Gridded segments of sea-ice or snow surface elevation and freeboard from helicopter-borne laser scanner during the MOSAiC expedition flight 20200217_02, version 1

This data set is a higher-processing-level version of Geolocated sea-ice or snow surface elevation point clouds from helicopter-borne laser scanner during the MOSAiC expedition, version 1 (Jutila et al., 2022; doi:10.1594/PANGAEA.950509), where the surface elevation point cloud has been converted to freeboard using automatic open water detection scheme and projected onto a regular 0.5-meter grid.

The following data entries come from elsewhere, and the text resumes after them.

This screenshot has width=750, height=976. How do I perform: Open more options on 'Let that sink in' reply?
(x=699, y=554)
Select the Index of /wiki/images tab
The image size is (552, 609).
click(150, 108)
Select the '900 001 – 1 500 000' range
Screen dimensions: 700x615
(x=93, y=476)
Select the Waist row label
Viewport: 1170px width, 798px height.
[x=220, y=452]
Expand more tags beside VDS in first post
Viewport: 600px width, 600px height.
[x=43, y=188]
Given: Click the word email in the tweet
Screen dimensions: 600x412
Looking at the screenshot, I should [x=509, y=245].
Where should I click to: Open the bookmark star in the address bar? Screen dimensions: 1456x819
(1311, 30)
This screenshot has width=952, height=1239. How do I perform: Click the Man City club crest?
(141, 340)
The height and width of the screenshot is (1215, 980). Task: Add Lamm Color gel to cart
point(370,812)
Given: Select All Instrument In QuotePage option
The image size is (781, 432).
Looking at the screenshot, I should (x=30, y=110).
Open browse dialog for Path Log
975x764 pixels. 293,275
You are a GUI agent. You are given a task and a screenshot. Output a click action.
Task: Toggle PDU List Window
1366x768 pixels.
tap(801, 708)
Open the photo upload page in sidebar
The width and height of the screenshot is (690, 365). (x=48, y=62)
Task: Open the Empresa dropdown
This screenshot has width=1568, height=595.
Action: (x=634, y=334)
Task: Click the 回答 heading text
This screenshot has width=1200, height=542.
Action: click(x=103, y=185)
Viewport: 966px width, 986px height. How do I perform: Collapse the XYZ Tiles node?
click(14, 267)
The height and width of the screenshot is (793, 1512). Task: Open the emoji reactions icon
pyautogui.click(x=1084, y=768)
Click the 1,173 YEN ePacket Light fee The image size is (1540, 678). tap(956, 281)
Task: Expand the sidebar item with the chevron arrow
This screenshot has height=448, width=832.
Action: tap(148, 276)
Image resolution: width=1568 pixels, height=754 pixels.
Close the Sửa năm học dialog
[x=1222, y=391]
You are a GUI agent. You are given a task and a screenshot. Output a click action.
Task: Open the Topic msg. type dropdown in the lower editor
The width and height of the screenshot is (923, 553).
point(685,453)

The data were collected using a near-infrared, line-scanning Riegl VQ-580 airborne laser scanner (hdl:10013/sensor.7ebb63c3-dc3b-4f0f-9ca5-f1c6e5462a31 & hdl:10013/sensor.7a931b33-72ca-46d0-b623-156836ac9550) mounted in a helicopter along the MOSAiC drift from the north of the Laptev Sea, across the central Arctic Ocean, and towards the Fram Strait from September 2019 to October 2020. The flights are both small scale, ~5x5 km grid patterns mainly over the central observatory, and large scale, few tens of km away from RV Polarstern, triangle patterns, or transects. The gridded data are stored in 30-second along-track segments in netCDF format. For the small scale grid flights, the data are drift corrected using the position and heading data of RV Polarstern and elevation offset corrected using overlapping segments to overcome degraded GPS altitude data >85°N. Open water points are identified to derive a freeboard estimate from the surface elevations. For the flights with degraded GPS altitude quality, we provide only a freeboard estimate (grid pattern flights) or no freeboard (transects). The gridded 30-s segments include as data variables: surface elevation, freeboard (estimate), freeboard uncertainty, estimated sea surface height, surface reflectance, echo width, and number of points used in the interpolation. In addition, list of detected open water points and an overview figure of each flight is provided.

本数据集为MOSAiC科考期间直升机搭载激光扫描仪获取的地理定位海冰/雪面高程点云的高阶处理版本（版本1，Jutila等，2022；doi:10.1594/PANGAEA.950509），其中表面高程点云已通过自动开阔水域检测方案转换为干舷（freeboard），并投影至规则0.5米网格。数据采集采用搭载于直升机的近红外线扫描Riegl VQ-580机载激光扫描仪（标识符：hdl:10013/sensor.7ebb63c3-dc3b-4f0f-9ca5-f1c6e5462a31 与 hdl:10013/sensor.7a931b33-72ca-46d0-b623-156836ac9550），沿MOSAiC漂移轨迹从拉普捷夫海北部横跨北冰洋中部，于2019年9月至2020年10月向弗拉姆海峡方向开展作业。飞行作业分为两种尺度：小尺度作业以约5×5公里的网格航线为主，覆盖中央观测站区域；大尺度作业则在距离极地号（RV Polarstern）科考船数十公里范围内开展，采用三角航线或断面航线。网格化数据以沿轨30秒分段的形式存储于netCDF格式文件中。针对小尺度网格航线飞行，利用极地号（RV Polarstern）的位置与航向数据对数据进行漂移校正，并通过重叠分段进行高程偏移校正，以解决北纬85°以北区域GPS高程数据质量下降的问题。通过识别开阔水域点，可从表面高程中推导干舷估算值。对于GPS高程质量不佳的飞行任务，仅为网格航线飞行提供干舷估算值，而为断面飞行不提供干舷数据。网格化30秒分段包含以下数据变量：表面高程、干舷（估算值）、干舷不确定性、估算海表高度、表面反射率、回波宽度以及插值所用点数。此外，还提供了检测到的开阔水域点列表以及每次飞行任务的概览图。